-- EXERCISE INSTRUCTIONS --
All of the records must be set down again word for word.

Top of INPUT RECORDS

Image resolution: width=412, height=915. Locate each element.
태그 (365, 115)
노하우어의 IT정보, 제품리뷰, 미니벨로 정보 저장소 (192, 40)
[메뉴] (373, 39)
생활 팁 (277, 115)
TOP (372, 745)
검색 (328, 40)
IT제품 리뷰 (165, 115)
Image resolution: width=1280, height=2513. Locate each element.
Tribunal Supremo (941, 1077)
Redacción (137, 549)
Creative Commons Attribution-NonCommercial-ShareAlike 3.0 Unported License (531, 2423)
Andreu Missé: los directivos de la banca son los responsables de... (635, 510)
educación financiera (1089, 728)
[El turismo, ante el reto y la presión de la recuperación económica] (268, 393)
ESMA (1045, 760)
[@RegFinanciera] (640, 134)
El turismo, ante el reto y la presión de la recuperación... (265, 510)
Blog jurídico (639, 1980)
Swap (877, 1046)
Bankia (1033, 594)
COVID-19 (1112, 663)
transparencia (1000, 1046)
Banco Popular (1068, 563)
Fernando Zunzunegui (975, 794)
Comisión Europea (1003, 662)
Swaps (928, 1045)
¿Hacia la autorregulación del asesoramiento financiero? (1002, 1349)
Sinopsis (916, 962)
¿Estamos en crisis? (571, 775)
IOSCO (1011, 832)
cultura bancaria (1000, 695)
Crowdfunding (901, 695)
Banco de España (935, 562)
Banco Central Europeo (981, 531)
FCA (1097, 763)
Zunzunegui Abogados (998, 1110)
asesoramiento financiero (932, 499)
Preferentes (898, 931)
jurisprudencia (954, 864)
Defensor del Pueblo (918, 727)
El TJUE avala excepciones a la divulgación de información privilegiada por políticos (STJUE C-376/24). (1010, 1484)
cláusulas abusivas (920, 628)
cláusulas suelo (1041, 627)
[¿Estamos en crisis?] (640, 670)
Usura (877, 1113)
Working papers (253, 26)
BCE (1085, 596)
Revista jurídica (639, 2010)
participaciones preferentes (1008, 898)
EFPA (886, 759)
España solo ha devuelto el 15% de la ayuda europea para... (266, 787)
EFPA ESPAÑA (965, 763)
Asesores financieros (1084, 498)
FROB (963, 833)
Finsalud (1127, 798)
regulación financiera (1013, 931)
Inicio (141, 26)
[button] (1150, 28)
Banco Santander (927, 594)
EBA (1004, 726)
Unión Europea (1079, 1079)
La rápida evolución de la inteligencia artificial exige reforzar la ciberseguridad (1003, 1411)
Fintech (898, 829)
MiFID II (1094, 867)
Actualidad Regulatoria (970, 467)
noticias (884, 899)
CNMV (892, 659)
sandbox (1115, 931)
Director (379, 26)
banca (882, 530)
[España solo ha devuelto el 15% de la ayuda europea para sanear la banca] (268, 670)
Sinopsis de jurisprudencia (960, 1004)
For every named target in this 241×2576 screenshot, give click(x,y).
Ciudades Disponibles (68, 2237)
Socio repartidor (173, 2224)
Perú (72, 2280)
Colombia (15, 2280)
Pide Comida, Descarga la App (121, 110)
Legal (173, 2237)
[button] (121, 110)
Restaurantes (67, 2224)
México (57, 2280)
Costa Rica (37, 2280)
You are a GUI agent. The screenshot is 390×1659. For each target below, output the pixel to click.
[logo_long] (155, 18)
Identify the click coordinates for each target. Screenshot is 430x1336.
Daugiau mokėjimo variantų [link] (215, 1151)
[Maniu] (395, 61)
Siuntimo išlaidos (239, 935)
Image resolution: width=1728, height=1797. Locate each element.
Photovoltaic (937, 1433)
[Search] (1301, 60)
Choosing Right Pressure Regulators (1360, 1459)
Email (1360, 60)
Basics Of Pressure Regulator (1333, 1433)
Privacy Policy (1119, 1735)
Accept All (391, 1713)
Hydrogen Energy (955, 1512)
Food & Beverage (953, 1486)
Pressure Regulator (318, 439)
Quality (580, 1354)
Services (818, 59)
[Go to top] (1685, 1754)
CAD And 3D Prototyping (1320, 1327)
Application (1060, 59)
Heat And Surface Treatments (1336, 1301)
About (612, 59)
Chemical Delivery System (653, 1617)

Bottom of INPUT RECORDS

-- ANSWER BELOW --
Image resolution: width=412, height=915. Locate each element.
태그 (365, 115)
노하우어의 IT정보, 제품리뷰, 미니벨로 정보 저장소 (192, 40)
[메뉴] (373, 39)
생활 팁 (277, 115)
TOP (372, 745)
검색 (328, 40)
IT제품 리뷰 (165, 115)
Image resolution: width=1280, height=2513. Locate each element.
Tribunal Supremo (941, 1077)
Redacción (137, 549)
Creative Commons Attribution-NonCommercial-ShareAlike 3.0 Unported License (531, 2423)
Andreu Missé: los directivos de la banca son los responsables de... (635, 510)
educación financiera (1089, 728)
[El turismo, ante el reto y la presión de la recuperación económica] (268, 393)
ESMA (1045, 760)
[@RegFinanciera] (640, 134)
El turismo, ante el reto y la presión de la recuperación... (265, 510)
Blog jurídico (639, 1980)
Swap (877, 1046)
Bankia (1033, 594)
COVID-19 (1112, 663)
transparencia (1000, 1046)
Banco Popular (1068, 563)
Fernando Zunzunegui (975, 794)
Comisión Europea (1003, 662)
Swaps (928, 1045)
¿Hacia la autorregulación del asesoramiento financiero? (1002, 1349)
Sinopsis (916, 962)
¿Estamos en crisis? (571, 775)
IOSCO (1011, 832)
cultura bancaria (1000, 695)
Crowdfunding (901, 695)
Banco de España (935, 562)
Banco Central Europeo (981, 531)
FCA (1097, 763)
Zunzunegui Abogados (998, 1110)
asesoramiento financiero (932, 499)
Preferentes (898, 931)
jurisprudencia (954, 864)
Defensor del Pueblo (918, 727)
El TJUE avala excepciones a la divulgación de información privilegiada por políticos (STJUE C-376/24). (1010, 1484)
cláusulas abusivas (920, 628)
cláusulas suelo (1041, 627)
[¿Estamos en crisis?] (640, 670)
Usura (877, 1113)
Working papers (253, 26)
BCE (1085, 596)
Revista jurídica (639, 2010)
participaciones preferentes (1008, 898)
EFPA (886, 759)
España solo ha devuelto el 15% de la ayuda europea para... (266, 787)
EFPA ESPAÑA (965, 763)
Asesores financieros (1084, 498)
FROB (963, 833)
Finsalud (1127, 798)
regulación financiera (1013, 931)
Inicio (141, 26)
[button] (1150, 28)
Banco Santander (927, 594)
EBA (1004, 726)
Unión Europea (1079, 1079)
La rápida evolución de la inteligencia artificial exige reforzar la ciberseguridad (1003, 1411)
Fintech (898, 829)
MiFID II (1094, 867)
Actualidad Regulatoria (970, 467)
noticias (884, 899)
CNMV (892, 659)
sandbox (1115, 931)
Director (379, 26)
banca (882, 530)
[España solo ha devuelto el 15% de la ayuda europea para sanear la banca] (268, 670)
Sinopsis de jurisprudencia (960, 1004)
For every named target in this 241×2576 screenshot, give click(x,y).
Ciudades Disponibles (68, 2237)
Socio repartidor (173, 2224)
Perú (72, 2280)
Colombia (15, 2280)
Pide Comida, Descarga la App (121, 110)
Legal (173, 2237)
[button] (121, 110)
Restaurantes (67, 2224)
México (57, 2280)
Costa Rica (37, 2280)
You are a GUI agent. The screenshot is 390×1659. For each target below, output the pixel to click.
[logo_long] (155, 18)
Identify the click coordinates for each target. Screenshot is 430x1336.
Daugiau mokėjimo variantų [link] (215, 1151)
[Maniu] (395, 61)
Siuntimo išlaidos (239, 935)
Image resolution: width=1728, height=1797. Locate each element.
Photovoltaic (937, 1433)
[Search] (1301, 60)
Choosing Right Pressure Regulators (1360, 1459)
Email (1360, 60)
Basics Of Pressure Regulator (1333, 1433)
Privacy Policy (1119, 1735)
Accept All (391, 1713)
Hydrogen Energy (955, 1512)
Food & Beverage (953, 1486)
Pressure Regulator (318, 439)
Quality (580, 1354)
Services (818, 59)
[Go to top] (1685, 1754)
CAD And 3D Prototyping (1320, 1327)
Application (1060, 59)
Heat And Surface Treatments (1336, 1301)
About (612, 59)
Chemical Delivery System (653, 1617)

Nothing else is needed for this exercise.